*Directions*
From the entries below, gather every line containing the string "computer".

*Listed records*
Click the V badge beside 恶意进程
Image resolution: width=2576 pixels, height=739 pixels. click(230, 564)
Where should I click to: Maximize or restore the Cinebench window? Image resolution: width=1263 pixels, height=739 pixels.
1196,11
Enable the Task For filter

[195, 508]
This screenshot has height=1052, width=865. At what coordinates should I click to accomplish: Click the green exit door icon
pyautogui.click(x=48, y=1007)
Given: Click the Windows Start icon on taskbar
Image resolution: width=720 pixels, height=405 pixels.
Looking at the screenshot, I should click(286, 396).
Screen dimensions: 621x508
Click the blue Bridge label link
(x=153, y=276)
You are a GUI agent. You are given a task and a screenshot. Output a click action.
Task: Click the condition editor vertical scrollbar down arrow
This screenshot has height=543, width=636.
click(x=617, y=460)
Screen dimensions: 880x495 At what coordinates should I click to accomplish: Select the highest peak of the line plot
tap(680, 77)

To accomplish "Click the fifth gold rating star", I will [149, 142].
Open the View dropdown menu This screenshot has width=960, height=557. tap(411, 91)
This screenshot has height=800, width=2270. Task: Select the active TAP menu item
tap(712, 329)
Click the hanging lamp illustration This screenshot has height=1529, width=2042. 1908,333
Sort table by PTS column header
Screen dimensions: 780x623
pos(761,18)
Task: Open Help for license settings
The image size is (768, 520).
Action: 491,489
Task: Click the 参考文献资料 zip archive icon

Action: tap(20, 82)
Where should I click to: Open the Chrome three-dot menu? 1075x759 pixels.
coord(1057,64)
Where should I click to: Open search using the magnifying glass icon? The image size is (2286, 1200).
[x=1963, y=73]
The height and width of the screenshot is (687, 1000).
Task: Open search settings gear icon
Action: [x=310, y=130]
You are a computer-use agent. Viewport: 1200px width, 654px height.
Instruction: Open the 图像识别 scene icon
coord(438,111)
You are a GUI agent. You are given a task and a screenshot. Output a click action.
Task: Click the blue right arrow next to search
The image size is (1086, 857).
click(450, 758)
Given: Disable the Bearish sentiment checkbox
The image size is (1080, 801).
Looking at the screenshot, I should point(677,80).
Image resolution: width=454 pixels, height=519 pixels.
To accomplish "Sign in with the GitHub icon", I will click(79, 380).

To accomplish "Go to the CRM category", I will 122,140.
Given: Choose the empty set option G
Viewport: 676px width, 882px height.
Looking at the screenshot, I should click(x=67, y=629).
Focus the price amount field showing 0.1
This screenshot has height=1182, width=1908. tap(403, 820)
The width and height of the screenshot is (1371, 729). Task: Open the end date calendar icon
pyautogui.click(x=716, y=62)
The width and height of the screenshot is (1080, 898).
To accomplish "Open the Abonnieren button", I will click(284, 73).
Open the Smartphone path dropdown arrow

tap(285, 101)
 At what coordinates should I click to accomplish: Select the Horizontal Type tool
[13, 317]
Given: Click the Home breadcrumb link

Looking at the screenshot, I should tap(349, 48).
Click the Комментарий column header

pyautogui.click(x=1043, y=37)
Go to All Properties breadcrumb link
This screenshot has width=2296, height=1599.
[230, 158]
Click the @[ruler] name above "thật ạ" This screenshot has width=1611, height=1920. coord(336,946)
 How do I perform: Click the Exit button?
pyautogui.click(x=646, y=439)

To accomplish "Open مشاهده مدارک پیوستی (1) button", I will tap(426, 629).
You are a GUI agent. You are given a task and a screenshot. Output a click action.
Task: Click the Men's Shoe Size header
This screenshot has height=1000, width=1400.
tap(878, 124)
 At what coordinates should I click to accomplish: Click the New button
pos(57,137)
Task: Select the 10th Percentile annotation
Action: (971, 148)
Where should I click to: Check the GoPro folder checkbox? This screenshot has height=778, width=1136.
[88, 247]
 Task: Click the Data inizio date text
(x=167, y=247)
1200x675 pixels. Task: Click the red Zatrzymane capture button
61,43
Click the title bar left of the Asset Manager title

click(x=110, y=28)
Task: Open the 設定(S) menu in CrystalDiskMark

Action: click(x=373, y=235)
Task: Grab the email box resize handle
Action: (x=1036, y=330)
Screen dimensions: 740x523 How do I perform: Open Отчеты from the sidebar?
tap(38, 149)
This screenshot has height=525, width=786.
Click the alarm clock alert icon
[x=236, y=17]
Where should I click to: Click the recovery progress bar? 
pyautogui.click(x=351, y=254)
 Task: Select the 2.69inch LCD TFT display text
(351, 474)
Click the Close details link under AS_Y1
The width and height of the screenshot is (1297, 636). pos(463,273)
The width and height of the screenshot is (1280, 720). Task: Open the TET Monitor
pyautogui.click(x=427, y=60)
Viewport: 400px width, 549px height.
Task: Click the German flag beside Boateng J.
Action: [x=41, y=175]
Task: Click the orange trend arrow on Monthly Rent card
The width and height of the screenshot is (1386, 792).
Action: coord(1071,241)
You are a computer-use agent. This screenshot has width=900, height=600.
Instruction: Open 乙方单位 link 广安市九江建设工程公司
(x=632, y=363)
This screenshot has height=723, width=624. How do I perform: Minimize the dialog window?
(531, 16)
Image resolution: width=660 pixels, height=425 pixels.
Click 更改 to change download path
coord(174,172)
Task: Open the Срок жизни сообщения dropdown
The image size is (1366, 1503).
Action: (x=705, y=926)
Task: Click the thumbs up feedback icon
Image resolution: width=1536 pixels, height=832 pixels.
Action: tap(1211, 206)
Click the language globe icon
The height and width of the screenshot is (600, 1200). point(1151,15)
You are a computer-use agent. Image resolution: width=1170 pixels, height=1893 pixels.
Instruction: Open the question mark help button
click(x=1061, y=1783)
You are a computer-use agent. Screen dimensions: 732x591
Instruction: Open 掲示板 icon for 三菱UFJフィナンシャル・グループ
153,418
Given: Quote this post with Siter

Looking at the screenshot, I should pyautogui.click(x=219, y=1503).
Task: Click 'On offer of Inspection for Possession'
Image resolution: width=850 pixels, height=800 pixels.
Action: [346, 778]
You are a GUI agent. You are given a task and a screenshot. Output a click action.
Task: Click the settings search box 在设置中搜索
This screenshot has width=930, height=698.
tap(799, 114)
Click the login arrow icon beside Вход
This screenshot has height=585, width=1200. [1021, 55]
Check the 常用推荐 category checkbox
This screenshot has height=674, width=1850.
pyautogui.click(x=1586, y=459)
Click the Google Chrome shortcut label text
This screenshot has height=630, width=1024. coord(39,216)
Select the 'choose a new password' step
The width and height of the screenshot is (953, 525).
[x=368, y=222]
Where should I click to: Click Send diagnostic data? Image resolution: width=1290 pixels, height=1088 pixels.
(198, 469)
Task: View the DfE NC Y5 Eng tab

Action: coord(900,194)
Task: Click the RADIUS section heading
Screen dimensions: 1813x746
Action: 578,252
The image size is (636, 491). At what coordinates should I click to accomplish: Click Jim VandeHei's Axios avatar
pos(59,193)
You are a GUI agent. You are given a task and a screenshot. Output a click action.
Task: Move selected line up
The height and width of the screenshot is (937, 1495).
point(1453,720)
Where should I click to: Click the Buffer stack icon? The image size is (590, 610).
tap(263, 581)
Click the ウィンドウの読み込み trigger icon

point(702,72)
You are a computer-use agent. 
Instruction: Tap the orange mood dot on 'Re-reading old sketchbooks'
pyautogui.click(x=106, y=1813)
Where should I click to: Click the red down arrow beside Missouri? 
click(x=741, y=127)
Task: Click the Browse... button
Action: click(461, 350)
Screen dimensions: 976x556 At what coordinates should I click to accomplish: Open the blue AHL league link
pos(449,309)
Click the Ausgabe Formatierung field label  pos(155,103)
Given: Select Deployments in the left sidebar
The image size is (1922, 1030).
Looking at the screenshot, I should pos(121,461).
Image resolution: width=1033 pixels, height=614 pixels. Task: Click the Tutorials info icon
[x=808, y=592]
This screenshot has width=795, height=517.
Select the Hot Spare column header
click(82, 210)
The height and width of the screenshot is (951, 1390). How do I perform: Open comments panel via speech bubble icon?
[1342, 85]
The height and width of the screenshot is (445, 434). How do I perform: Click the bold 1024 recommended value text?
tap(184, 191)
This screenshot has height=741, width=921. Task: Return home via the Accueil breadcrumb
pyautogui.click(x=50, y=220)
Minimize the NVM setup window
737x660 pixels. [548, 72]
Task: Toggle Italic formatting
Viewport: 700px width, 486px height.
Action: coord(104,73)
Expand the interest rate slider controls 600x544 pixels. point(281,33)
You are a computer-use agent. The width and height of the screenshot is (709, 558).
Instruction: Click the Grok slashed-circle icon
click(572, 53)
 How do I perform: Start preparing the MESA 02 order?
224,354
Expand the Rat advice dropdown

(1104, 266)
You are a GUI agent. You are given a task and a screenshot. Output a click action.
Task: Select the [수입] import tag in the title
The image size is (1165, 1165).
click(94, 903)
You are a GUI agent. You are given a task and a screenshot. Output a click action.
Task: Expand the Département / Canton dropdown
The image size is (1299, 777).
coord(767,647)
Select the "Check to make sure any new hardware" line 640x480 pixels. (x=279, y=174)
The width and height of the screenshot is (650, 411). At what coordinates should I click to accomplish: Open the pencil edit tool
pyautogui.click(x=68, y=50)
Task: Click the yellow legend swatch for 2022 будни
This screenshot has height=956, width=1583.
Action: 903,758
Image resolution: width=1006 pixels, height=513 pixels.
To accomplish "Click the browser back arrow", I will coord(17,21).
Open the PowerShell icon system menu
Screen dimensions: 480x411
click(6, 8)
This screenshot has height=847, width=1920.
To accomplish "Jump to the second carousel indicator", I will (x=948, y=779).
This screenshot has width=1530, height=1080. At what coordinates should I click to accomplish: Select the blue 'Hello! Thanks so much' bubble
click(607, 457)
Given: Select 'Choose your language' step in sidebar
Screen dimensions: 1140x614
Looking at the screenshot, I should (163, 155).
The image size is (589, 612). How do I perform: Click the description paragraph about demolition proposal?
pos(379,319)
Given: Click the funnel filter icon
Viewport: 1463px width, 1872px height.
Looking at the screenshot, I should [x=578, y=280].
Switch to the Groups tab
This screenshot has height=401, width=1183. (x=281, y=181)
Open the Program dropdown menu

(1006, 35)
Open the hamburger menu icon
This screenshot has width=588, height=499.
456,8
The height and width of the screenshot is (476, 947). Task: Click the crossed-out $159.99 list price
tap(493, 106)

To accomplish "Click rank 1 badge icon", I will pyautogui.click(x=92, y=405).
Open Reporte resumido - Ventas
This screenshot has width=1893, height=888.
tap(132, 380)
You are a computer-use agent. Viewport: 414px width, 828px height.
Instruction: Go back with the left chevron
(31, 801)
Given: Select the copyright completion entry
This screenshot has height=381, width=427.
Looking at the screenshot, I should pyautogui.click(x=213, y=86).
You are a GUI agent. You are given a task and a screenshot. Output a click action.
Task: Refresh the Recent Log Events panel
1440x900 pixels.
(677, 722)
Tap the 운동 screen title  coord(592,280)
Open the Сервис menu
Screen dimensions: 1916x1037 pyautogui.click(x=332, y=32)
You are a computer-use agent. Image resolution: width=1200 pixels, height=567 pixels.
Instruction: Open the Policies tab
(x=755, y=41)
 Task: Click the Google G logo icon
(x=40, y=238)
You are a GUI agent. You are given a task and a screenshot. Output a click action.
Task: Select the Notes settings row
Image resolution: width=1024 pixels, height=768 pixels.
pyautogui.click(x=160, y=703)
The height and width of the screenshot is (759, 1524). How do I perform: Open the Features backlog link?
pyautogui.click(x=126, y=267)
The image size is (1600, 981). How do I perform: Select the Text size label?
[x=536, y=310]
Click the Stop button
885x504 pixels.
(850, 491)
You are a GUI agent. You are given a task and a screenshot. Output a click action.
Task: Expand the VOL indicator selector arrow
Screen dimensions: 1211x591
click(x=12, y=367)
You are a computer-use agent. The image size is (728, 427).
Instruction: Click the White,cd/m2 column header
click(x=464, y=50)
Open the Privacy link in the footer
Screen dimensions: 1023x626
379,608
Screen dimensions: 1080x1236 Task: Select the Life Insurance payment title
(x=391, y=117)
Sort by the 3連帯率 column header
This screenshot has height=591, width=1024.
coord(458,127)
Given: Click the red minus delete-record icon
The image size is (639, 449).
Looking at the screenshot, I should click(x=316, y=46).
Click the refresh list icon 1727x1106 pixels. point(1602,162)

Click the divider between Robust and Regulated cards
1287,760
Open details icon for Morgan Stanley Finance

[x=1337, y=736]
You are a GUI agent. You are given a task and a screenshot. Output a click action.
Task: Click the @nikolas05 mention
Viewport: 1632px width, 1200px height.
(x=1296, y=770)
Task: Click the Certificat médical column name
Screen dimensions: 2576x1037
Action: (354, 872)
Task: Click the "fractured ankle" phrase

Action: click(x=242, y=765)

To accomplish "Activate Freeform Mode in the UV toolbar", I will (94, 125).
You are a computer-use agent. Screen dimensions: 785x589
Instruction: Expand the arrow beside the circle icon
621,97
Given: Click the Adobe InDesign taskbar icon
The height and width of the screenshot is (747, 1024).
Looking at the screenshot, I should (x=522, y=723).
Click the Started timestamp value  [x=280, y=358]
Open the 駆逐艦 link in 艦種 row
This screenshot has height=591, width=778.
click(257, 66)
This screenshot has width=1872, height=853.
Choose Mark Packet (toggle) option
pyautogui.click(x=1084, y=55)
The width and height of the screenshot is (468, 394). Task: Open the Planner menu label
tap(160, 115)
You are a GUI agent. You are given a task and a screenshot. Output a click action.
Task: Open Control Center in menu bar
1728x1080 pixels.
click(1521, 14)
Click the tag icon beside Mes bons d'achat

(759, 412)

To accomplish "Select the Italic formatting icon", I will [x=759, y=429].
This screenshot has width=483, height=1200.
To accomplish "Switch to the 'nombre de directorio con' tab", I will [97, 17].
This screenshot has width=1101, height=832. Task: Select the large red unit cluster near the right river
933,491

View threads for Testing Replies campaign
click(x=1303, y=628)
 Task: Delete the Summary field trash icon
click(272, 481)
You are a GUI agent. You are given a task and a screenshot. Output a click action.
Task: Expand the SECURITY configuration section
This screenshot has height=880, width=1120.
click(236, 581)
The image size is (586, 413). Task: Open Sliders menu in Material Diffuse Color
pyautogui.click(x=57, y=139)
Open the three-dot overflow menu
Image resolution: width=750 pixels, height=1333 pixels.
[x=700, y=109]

*Solution for this exercise*
You are a computer-use agent. Viewport: 1200px width, 654px height.
You are a computer-use agent. This screenshot has width=900, height=600.
You are a computer-use agent. Image resolution: width=1170 pixels, height=1893 pixels.
You are a computer-use agent. Screen dimensions: 732x591
You are a computer-use agent. 
You are a computer-use agent. The width and height of the screenshot is (709, 558).
You are a computer-use agent. Viewport: 414px width, 828px height.
You are a computer-use agent. Image resolution: width=1200 pixels, height=567 pixels.
You are a computer-use agent. The image size is (728, 427).
You are a computer-use agent. Screen dimensions: 785x589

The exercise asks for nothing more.